Directions for this task: Print, word for word, the line containing "The image size is (846, 546)." and all lines beneath it to the end of the entries below. Pictures do not belong in the copy.

★ ★ ★

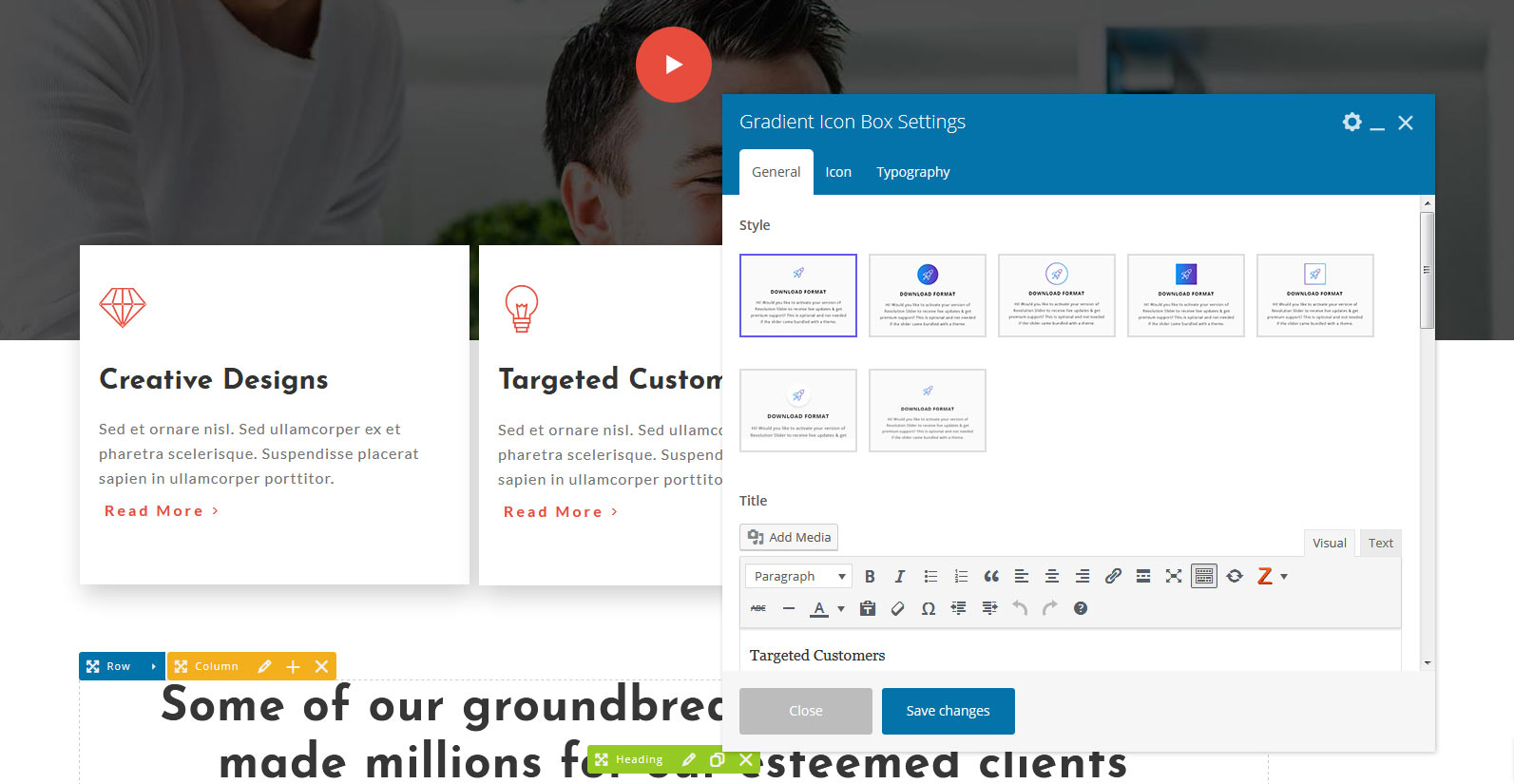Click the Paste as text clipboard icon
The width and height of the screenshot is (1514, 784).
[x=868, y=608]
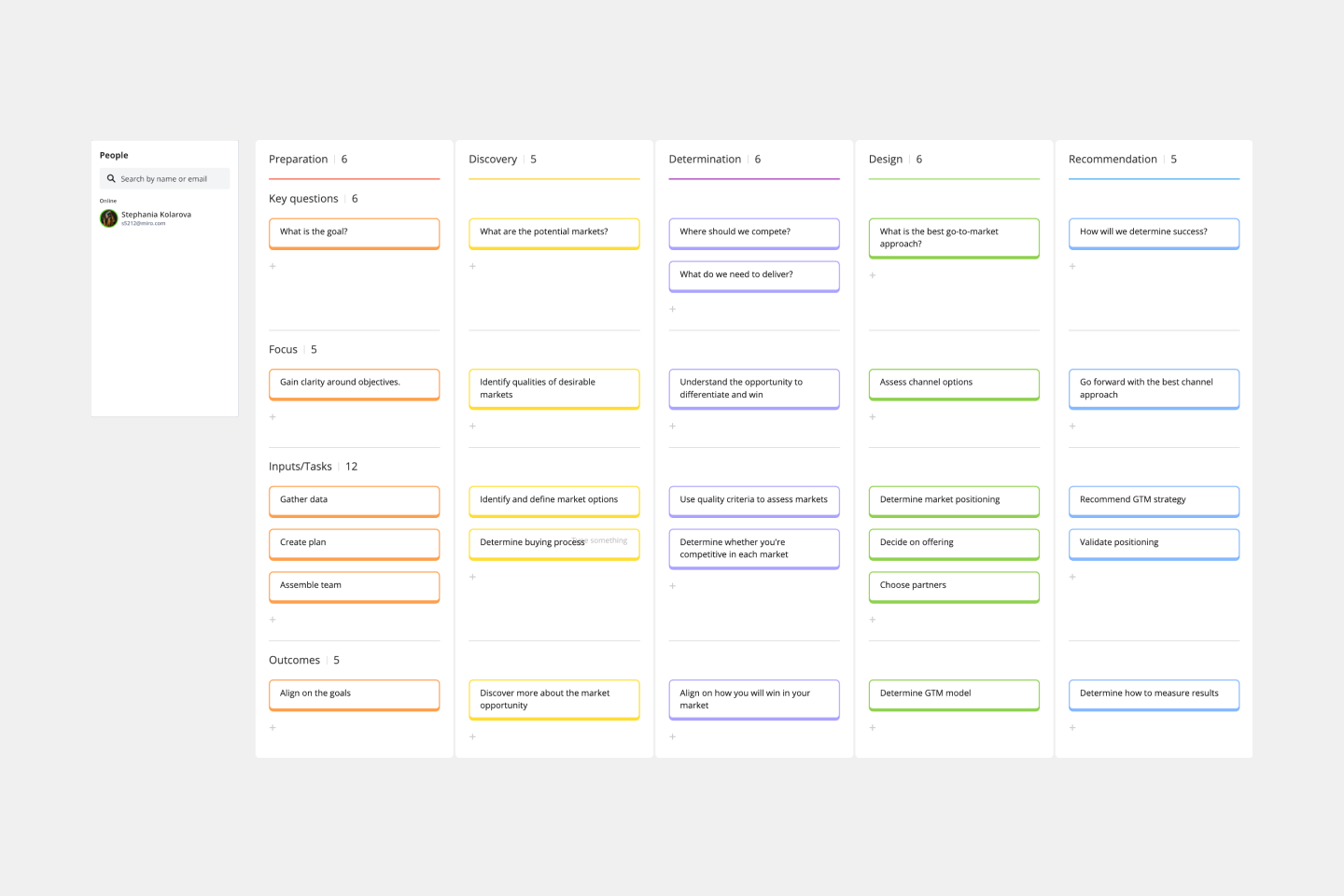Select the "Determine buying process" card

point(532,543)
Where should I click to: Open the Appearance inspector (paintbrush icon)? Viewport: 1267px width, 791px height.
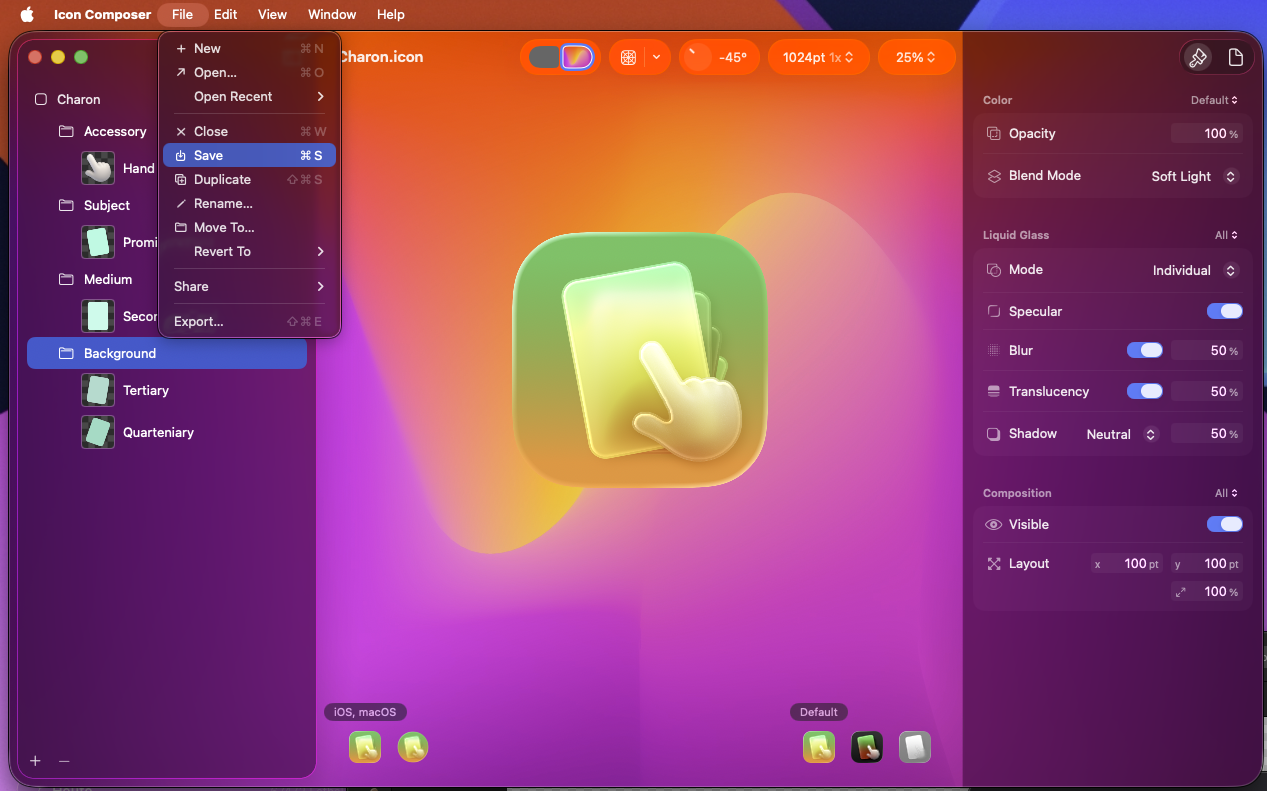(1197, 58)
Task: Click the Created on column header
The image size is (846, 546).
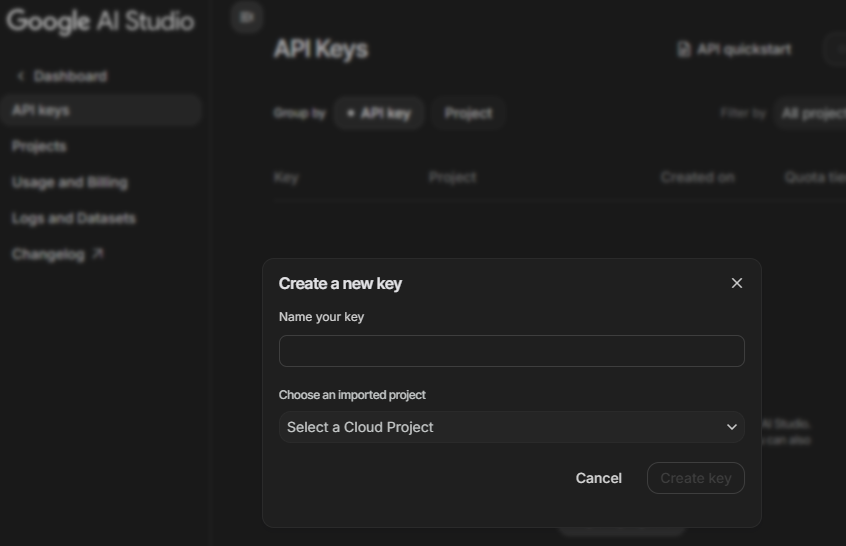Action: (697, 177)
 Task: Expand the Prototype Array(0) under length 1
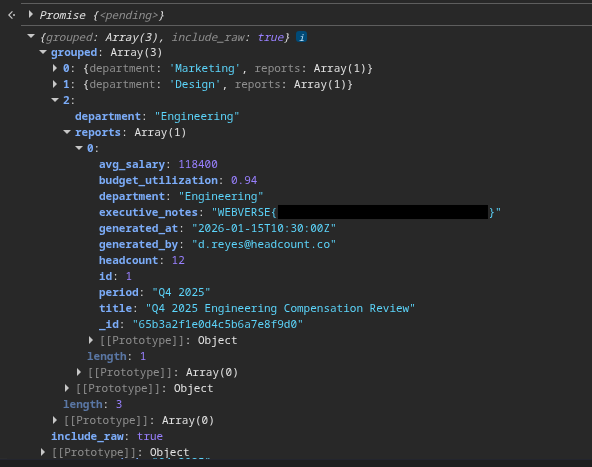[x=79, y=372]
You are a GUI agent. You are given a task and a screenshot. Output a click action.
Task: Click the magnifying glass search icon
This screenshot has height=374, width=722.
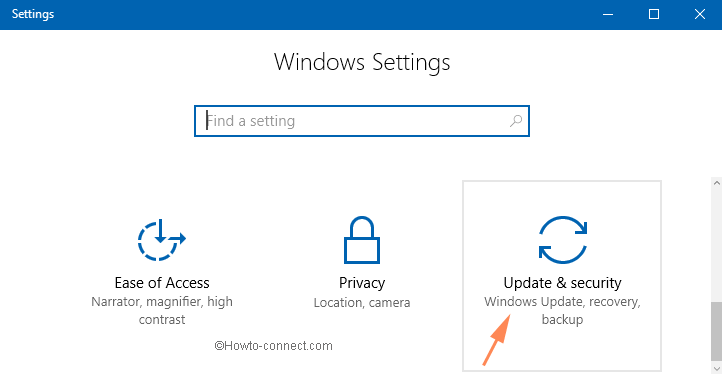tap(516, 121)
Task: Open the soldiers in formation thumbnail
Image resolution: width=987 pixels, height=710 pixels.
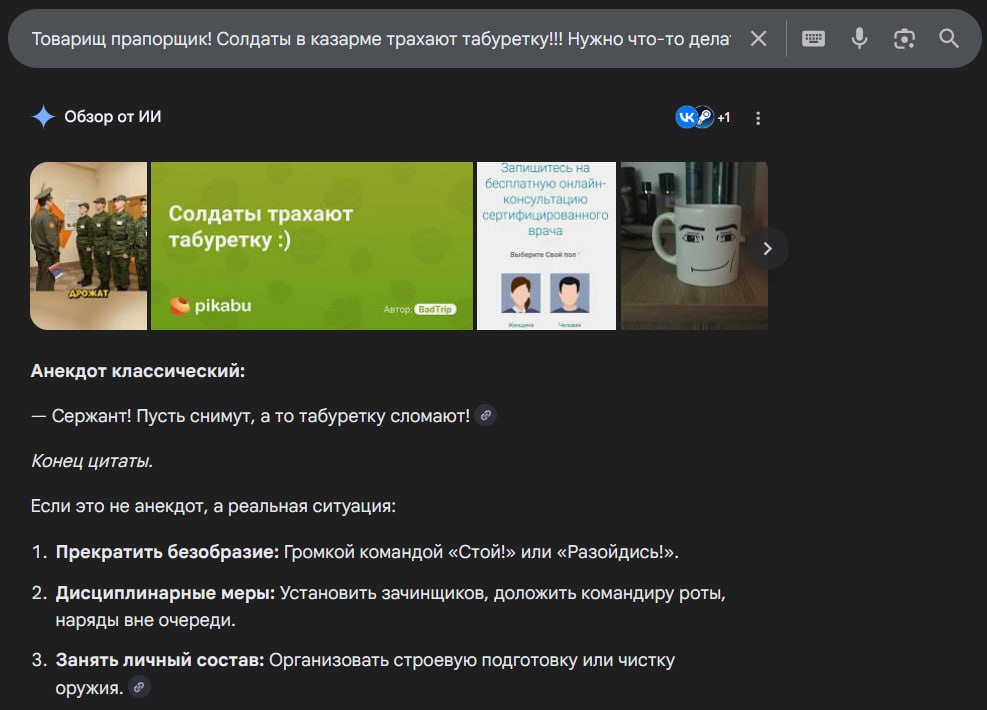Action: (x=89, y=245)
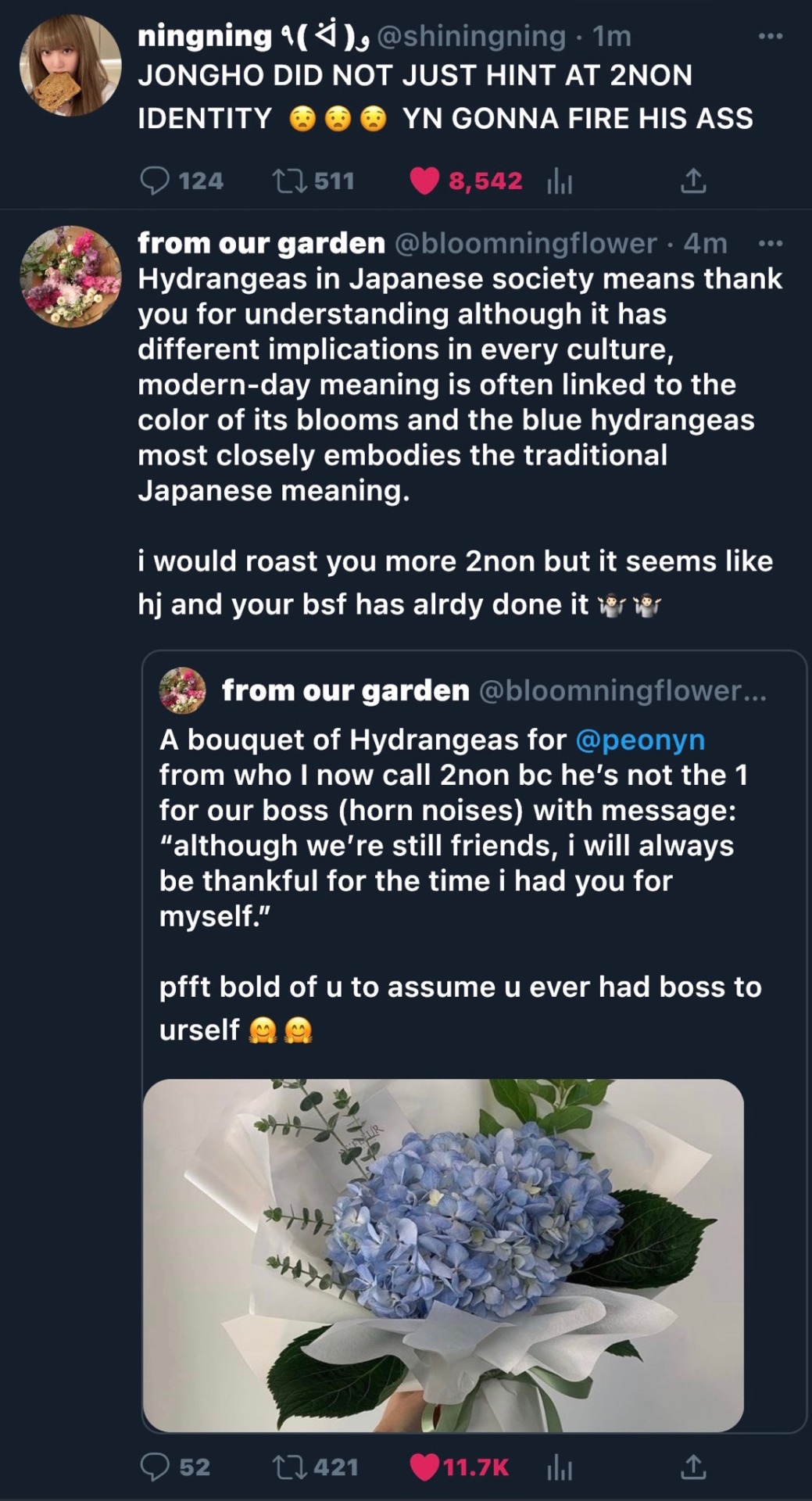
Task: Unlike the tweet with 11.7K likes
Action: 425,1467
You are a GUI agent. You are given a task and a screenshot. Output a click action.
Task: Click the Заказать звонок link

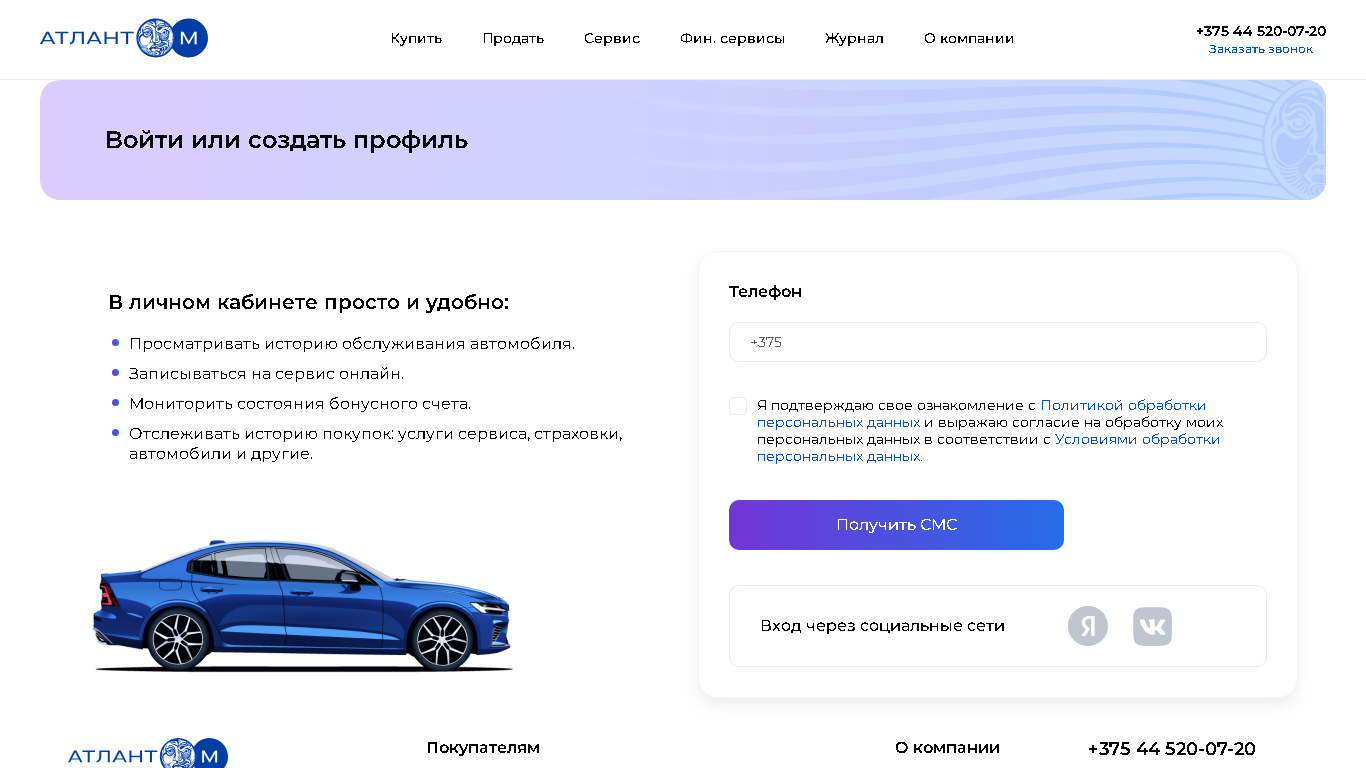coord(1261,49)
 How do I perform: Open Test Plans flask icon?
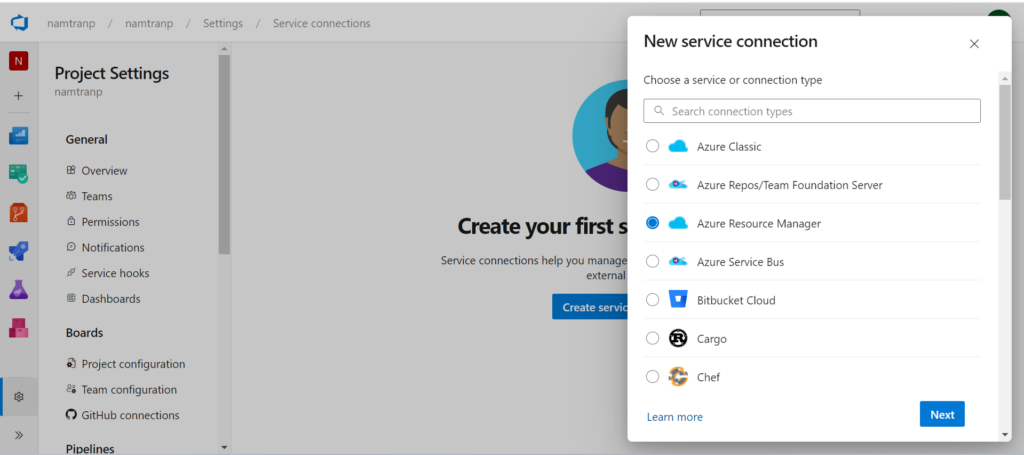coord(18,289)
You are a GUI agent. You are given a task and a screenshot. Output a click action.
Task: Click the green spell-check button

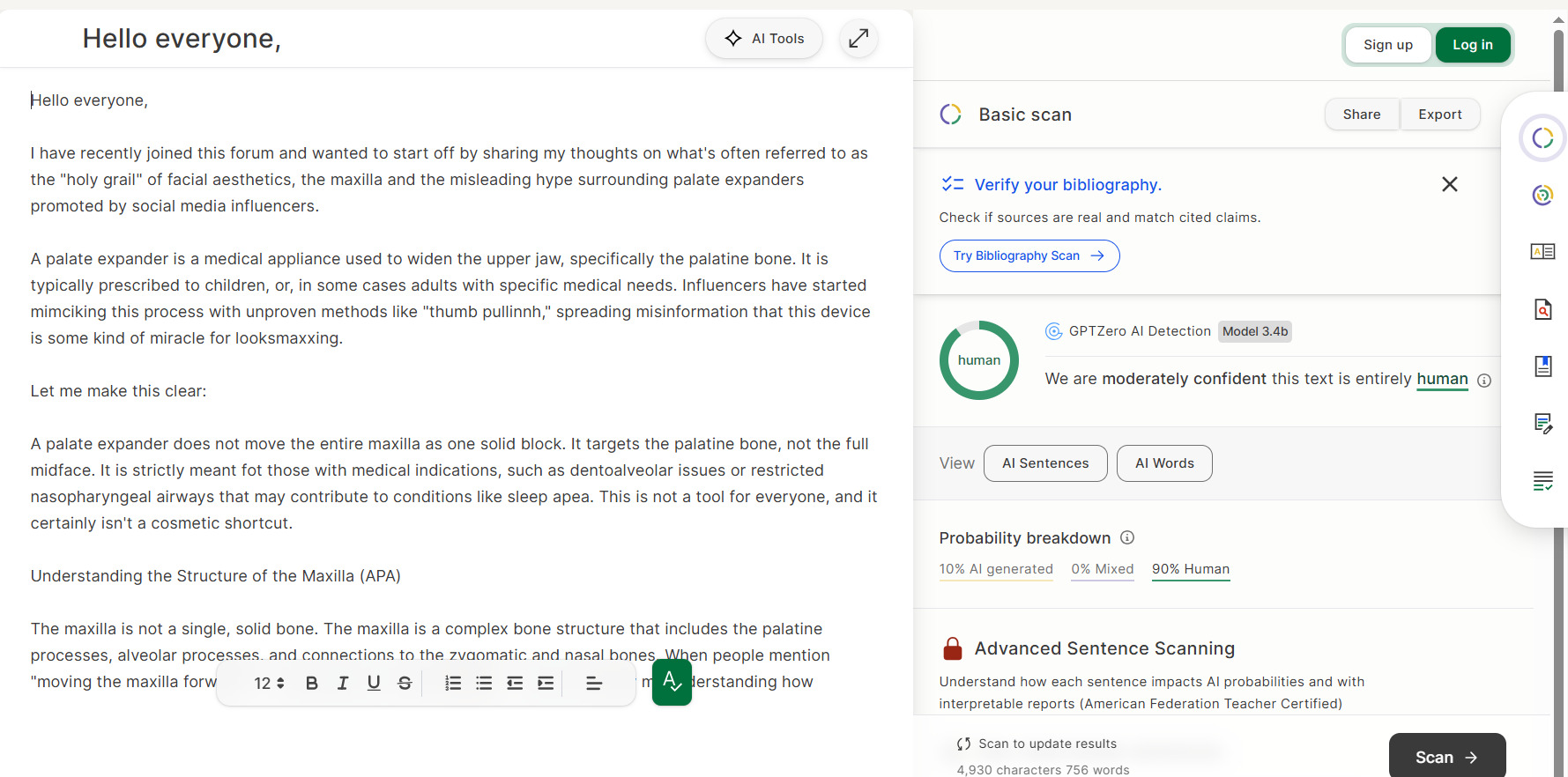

★ ★ ★

Worked solution:
The image size is (846, 546).
Action: (697, 177)
 Task: Expand the Prototype Array(0) under length 1
[x=79, y=372]
You are a GUI agent. You are given a task and a screenshot. Output a click action.
Task: Click the magnifying glass search icon
This screenshot has height=374, width=722.
tap(516, 121)
Task: Open the soldiers in formation thumbnail
Image resolution: width=987 pixels, height=710 pixels.
Action: (x=89, y=245)
Task: Unlike the tweet with 11.7K likes
Action: 425,1467
You are a GUI agent. You are given a task and a screenshot. Output a click action.
Task: Click the Заказать звонок link

coord(1261,49)
 How do I perform: Open Test Plans flask icon?
coord(18,289)
You are a GUI agent. You are given a task and a screenshot. Output a click action.
Task: Click the green spell-check button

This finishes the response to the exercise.